Подхватите приведенное ниже рассуждение о Гоголе и Грибоедове и продолжите его сразу после последней фразы.

| Исходный текст |

^^^^^^^^^^^^^^^^

Для такихъ выводовъ необходимо безусловно выйти изъ предѣловъ метафизики и исключительно у психологіи искать требуемыхъ отвѣтовъ.
Бѣлинскій, напримѣръ, въ той же статьѣ о Гоголѣ и по поводу все той же безцѣльности и безсознательности припоминаетъ Горе отъ ума: по чистѣйшей нравственности эта комедія стоитъ рядомъ съ «спокойнымъ юморомъ» Гоголя. Такова мысль критика.
Но всякому ясно, какая громадная разница въ настроеніяхъ Грибоѣдова, создававшаго Чацкаго, — и Гоголя, живописавшаго старосвѣтскихъ помѣщиковъ или поручика Пирогова. Гоголь только подъ конецъ жизни, когда онъ задался открыто проповѣдническими цѣлями, принялся сочинять монологи для своихъ героевъ, но отъ собственнаго лица.

^^^^^^^^^^^^^^^^

| Фрагмент данных |
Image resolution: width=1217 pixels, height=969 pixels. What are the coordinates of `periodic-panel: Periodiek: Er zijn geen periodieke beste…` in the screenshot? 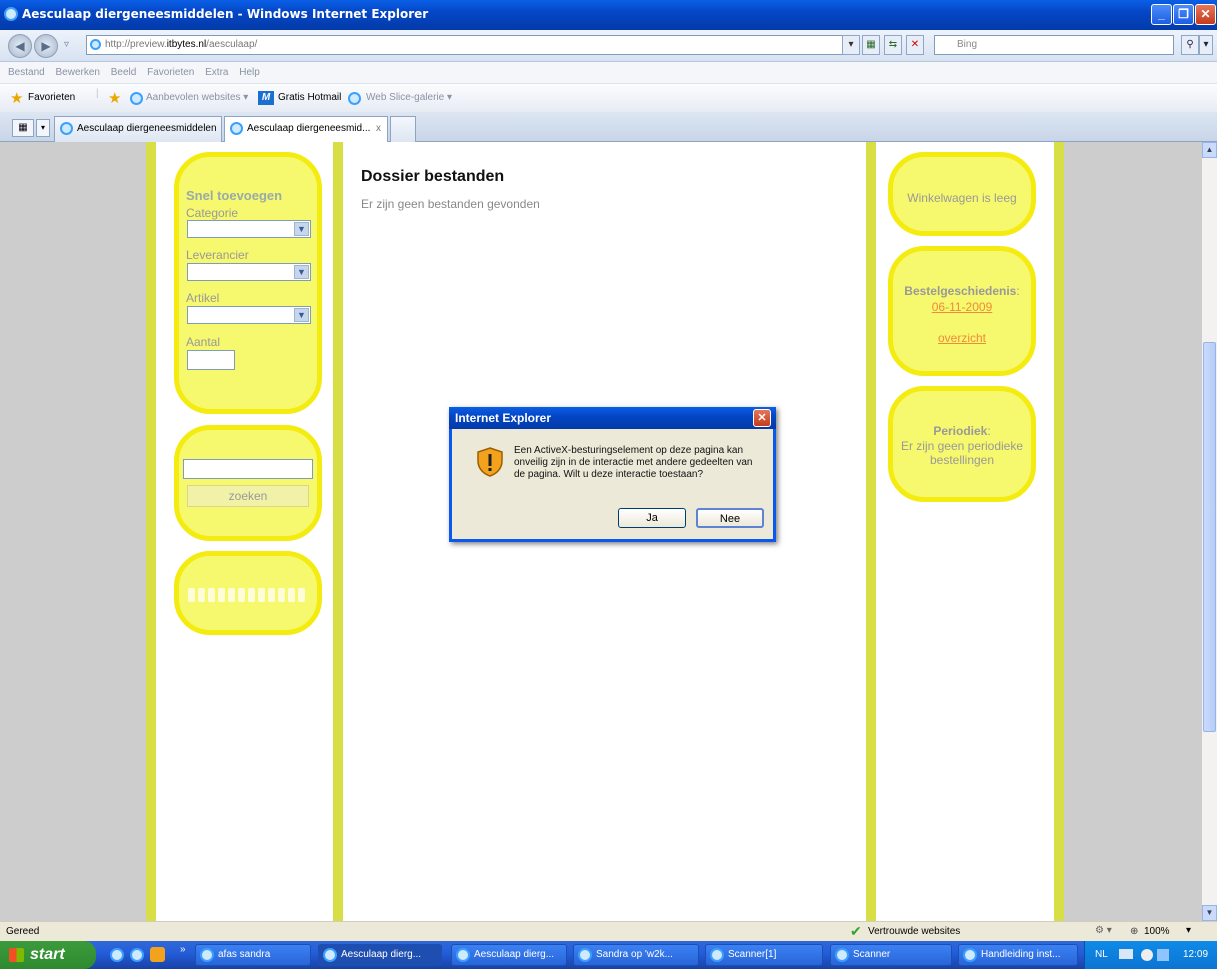 It's located at (962, 444).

^^^^^^^^^^^^^^^^

| Ответ к заданию |
Какъ же теперь разграничить преднамѣренность и сознательность? Никакая эстетика не рѣшитъ этого вопроса и онъ всякій разъ рѣшается эмпирически, т. е. для каждаго случая отдѣльно. Единственный, по нашему мнѣнію, общій выводъ возможенъ только въ общей психологической формѣ: идеальная художественная природа — гармоническое сліяніе творческихъ силъ съ нравственнымъ міросозерцаніемъ, соотвѣтствіе способности наблюдать и воспринимать — силѣ анализировать и понимать, видѣть и постигать, воспроизводить и осмысливать — вотъ высшая цѣль человѣческаго духа и, слѣдовательно, поэтическаго таланта. Въ результатѣ истина творческихъ образовъ по преимуществу будетъ зависѣть отъ того свойства художника, какое Бѣлинскій выражаетъ непереводимымъ французскимъ словомъ — отъ воспріятія, значительность произведенія отъ того, что критикъ называетъ выборомъ, сознательностью. Но только сознательность эта простирается гораздо дальше, чѣмъ думаетъ Бѣлинскій, дальше желанія воспроизвести непроизвольно воспринятую идею. Писатель сознателенъ не потому только, что у него достаточно воли сѣсть за столъ и закрѣпить перомъ на бумагѣ свое «таинственное ясновидѣніе», свой «поэтическій сомнамбулизмъ», какъ выражается критикъ. Выборъ долженъ быть направленъ и у высшихъ творческихъ организацій необходимо на самыя явленія, на содержимое сомнамбулизма, — и именно результатъ выбора свидѣтельствуетъ о глубинѣ вдумчивости, анализа, силы — критикующей и оцѣнивающей.
Въ зависимости отъ этого взгляда мѣняются и задачи критики.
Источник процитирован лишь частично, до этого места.